◆ AUSGEWÄHLTER TEXT
··········

Mittwoch, 25. April 2012

Ex-Mormone über Romneys Religion
"Sie sind nicht mehr frei"
Die USA werden womöglich bald von einem Mormonen regiert, Mitt Romney dominiert in fünf Vorwahlen tritt aller Voraussicht nach für die Republikaner an. Über seinen Glauben wissen die wenigsten Bescheid. Einer, der das Innenleben der Kirche Jesu Christi der Heiligen der letzten Tage kennt, ist Holger Rudolph, der die Gemeinschaft nach 14 Jahren verlassen hat. Er warnt im n-tv.de Interview: "Wer Mormone werden will, muss einen Teil seiner Persönlichkeit aufgeben."

n-tv.de: Ein Mormone, Mitt Romney, könnte bald Präsident der USA sein. Halten Sie das für problematisch?

··········

◆ DATENAUSZUG
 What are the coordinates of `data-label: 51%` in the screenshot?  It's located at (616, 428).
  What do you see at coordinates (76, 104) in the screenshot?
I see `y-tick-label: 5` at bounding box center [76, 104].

··········

◆ MATERIAL ERKUNDEN
A) Fassen Sie den ausgewählten Text in zwei Sätzen zusammen.
B) Tippen Sie aus dem ausgewählten Text die Passage von „Ex-Mormone über Romneys“ bis „das für problematisch?“ einschließlich dieser beiden Stellen unverändert ab.

◆ BEARBEITETE ÜBUNG
A) Der Mormone Mitt Romney hat fünf Vorwahlen dominiert und tritt aller Voraussicht nach für die Republikaner an, doch über seinen Glauben wissen die wenigsten Bescheid. Holger Rudolph hat die Kirche Jesu Christi der Heiligen der letzten Tage nach 14 Jahren verlassen und warnt im n-tv.de-Interview, wer Mormone werden wolle, müsse einen Teil seiner Persönlichkeit aufgeben.

B)
Ex-Mormone über Romneys Religion
"Sie sind nicht mehr frei"
Die USA werden womöglich bald von einem Mormonen regiert, Mitt Romney dominiert in fünf Vorwahlen tritt aller Voraussicht nach für die Republikaner an. Über seinen Glauben wissen die wenigsten Bescheid. Einer, der das Innenleben der Kirche Jesu Christi der Heiligen der letzten Tage kennt, ist Holger Rudolph, der die Gemeinschaft nach 14 Jahren verlassen hat. Er warnt im n-tv.de Interview: "Wer Mormone werden will, muss einen Teil seiner Persönlichkeit aufgeben."

n-tv.de: Ein Mormone, Mitt Romney, könnte bald Präsident der USA sein. Halten Sie das für problematisch?